WHAT THIS TASK INVOLVES>
Gather all lines in the entries that include the word "field".

DATASET RECORDS>
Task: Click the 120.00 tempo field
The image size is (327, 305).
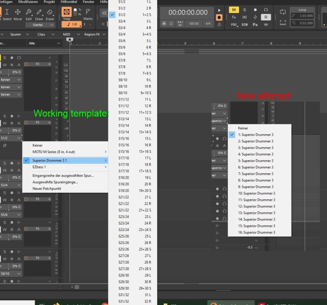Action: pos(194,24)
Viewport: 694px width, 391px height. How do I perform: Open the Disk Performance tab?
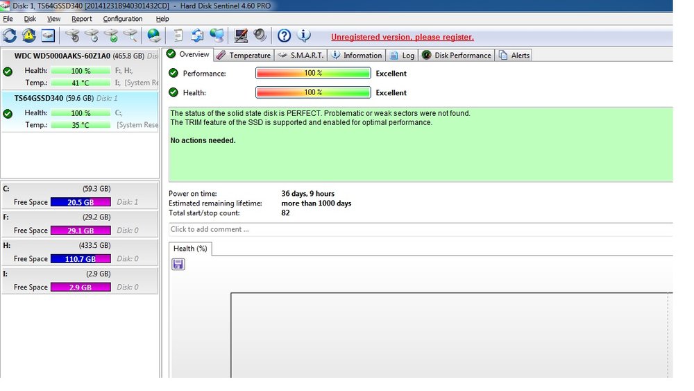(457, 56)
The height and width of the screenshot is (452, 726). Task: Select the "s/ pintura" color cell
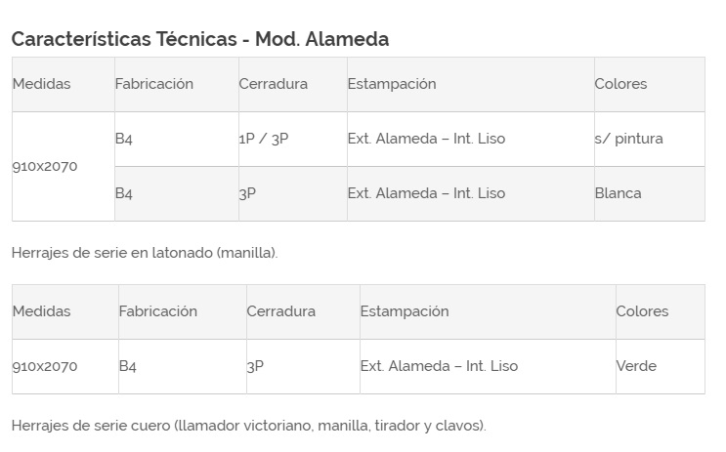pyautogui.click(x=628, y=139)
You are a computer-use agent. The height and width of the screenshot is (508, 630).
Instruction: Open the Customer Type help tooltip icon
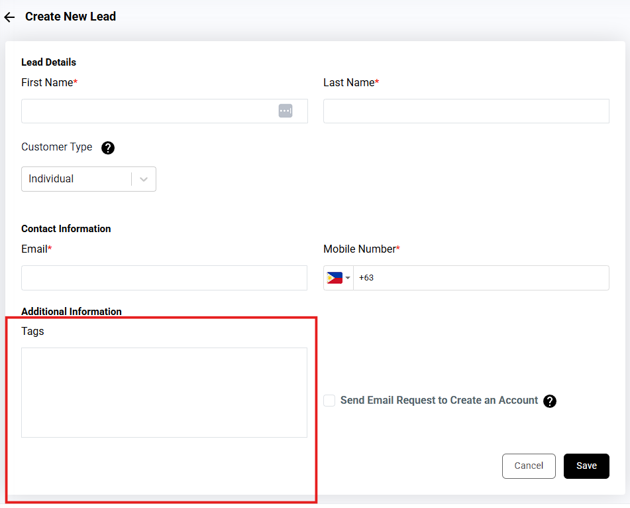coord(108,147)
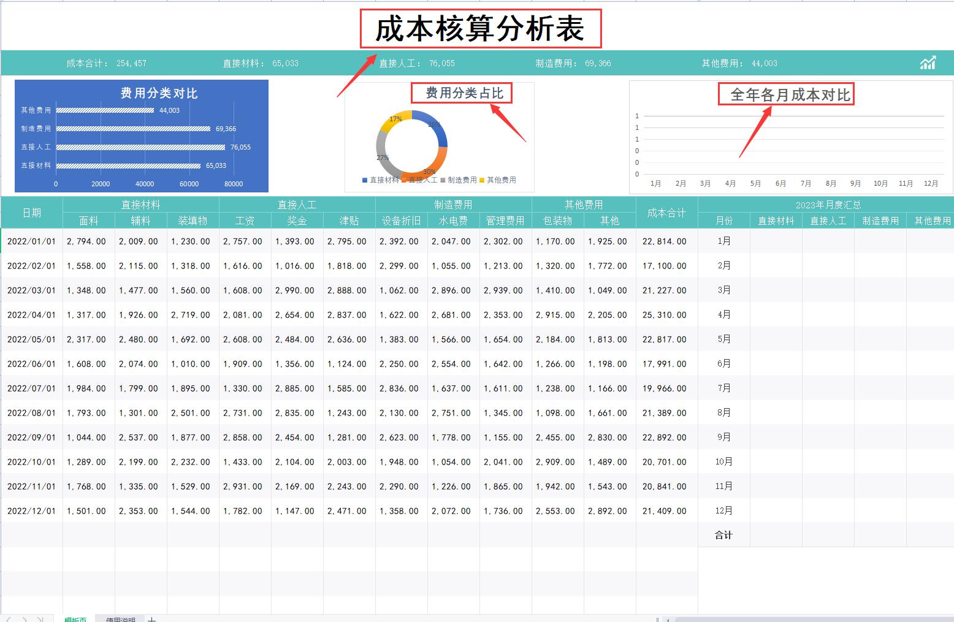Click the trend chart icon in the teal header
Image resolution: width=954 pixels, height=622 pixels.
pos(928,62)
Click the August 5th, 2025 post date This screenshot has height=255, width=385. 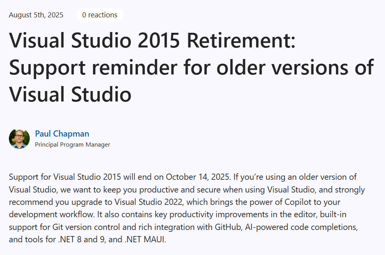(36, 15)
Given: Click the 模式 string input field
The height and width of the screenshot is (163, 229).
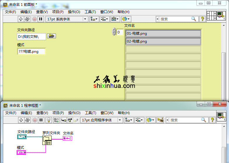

TASK RESPONSE>
Task: Click the 120.00 tempo field
Given: Click the 模式 string input field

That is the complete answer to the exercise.